**TEXT TO READ:**
= = = =

Feb 20, 2023 I Nick Redfern

Monsters That Morph: Just How Many Kinds Are There? There Are Huge Numbers!

The article that you are about to read deals with a subject that many people might assume falls solely into the domains of folklore, mythology and legend. They would, however, be wrong. In fact, they would be acutely wrong. Shapeshifting, for most people, provokes imagery of nothing more than centuries-old tales of savage, murderous werewolves and of big-bucks movies, such as An American Werewolf in London, Underworld, Dog Soldiers, and The Wolfman. That is not the case, however. As incredible as it may seem, shapeshifters are not merely the stuff of Hollywood and urban tales of a friend-of-a-friend variety. Rather, they are all too menacingly real. And, they are not all of the man-turns-into-wolf variety, either. Quite the opposite, actually: shapeshifters come in all kinds and sizes and have done so for countless millennia. While the traditional image of the werewolf is, without a doubt, the first thing that springs to mind when a discussion of shapeshifters takes place, the truth of the matter is that there is a veritable menagerie of such infernal things in our midst. Were-cats, were-tigers, were-hyenas, and were-coyotes are also near the top of the monstrous list. Then, there are the ancient beliefs that those who died violent deaths – or those who were, themselves, murderers – were often destined to return to our plain of existence in the forms of hideous beasts, including wild and savage ape-like animals, fearsome black dogs with glowing and blazing red eyes, and mermaid-like things. There are also beings from other worlds: aliens, extraterrestrials, and Men in Black.

= = = =

[Entries on locating words and elements]

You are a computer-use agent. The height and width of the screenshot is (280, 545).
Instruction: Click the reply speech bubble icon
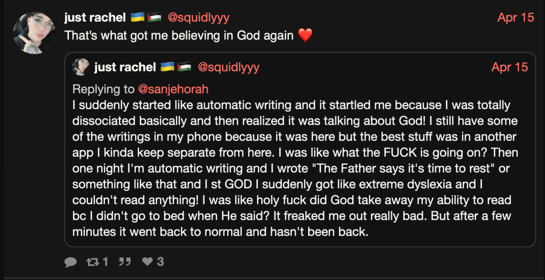[x=70, y=262]
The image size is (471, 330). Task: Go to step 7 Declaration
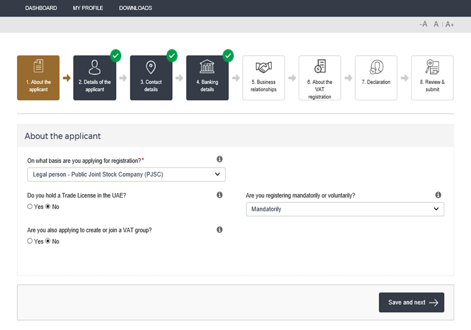click(x=376, y=78)

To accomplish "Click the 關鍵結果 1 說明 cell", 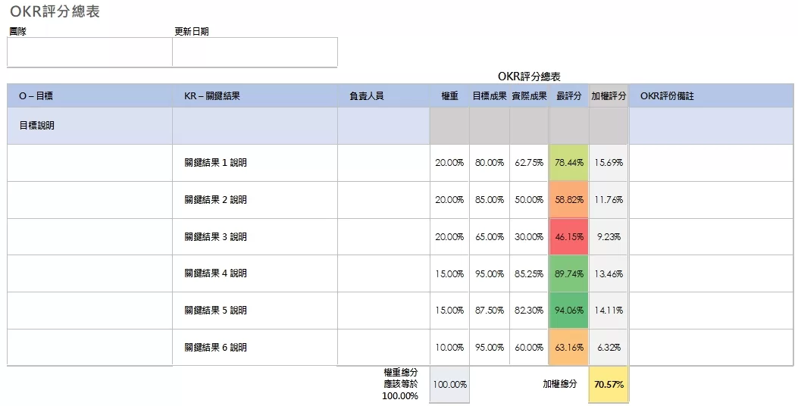I will pos(255,163).
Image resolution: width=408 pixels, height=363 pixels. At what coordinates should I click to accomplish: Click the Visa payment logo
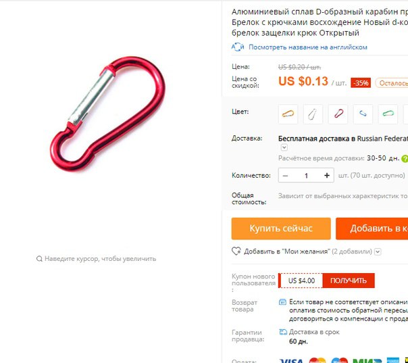pos(291,360)
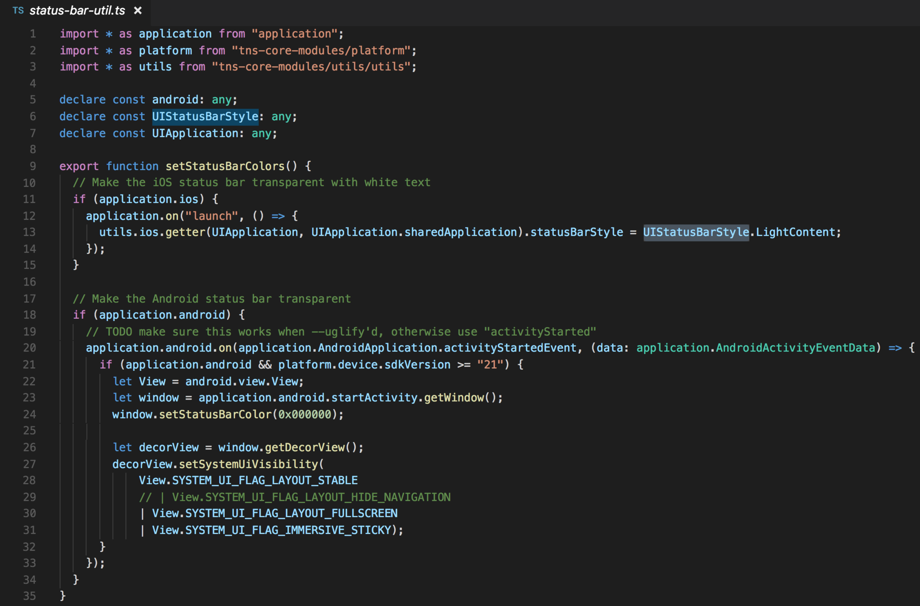This screenshot has width=920, height=606.
Task: Click the "tns-core-modules/utils/utils" import string
Action: 311,67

= = = =

**JOB:**
Answer these questions about the shapeshifter article:
(a) Which movies does it name?
(b) Which were-creatures does it place near the top of the list besides werewolves?
(c) Which beings from other worlds does it mention?

**OUTPUT OF THE EXERCISE:**
(a) An American Werewolf in London, Underworld, Dog Soldiers, and The Wolfman.
(b) Were-cats, were-tigers, were-hyenas, and were-coyotes.
(c) Aliens, extraterrestrials, and Men in Black.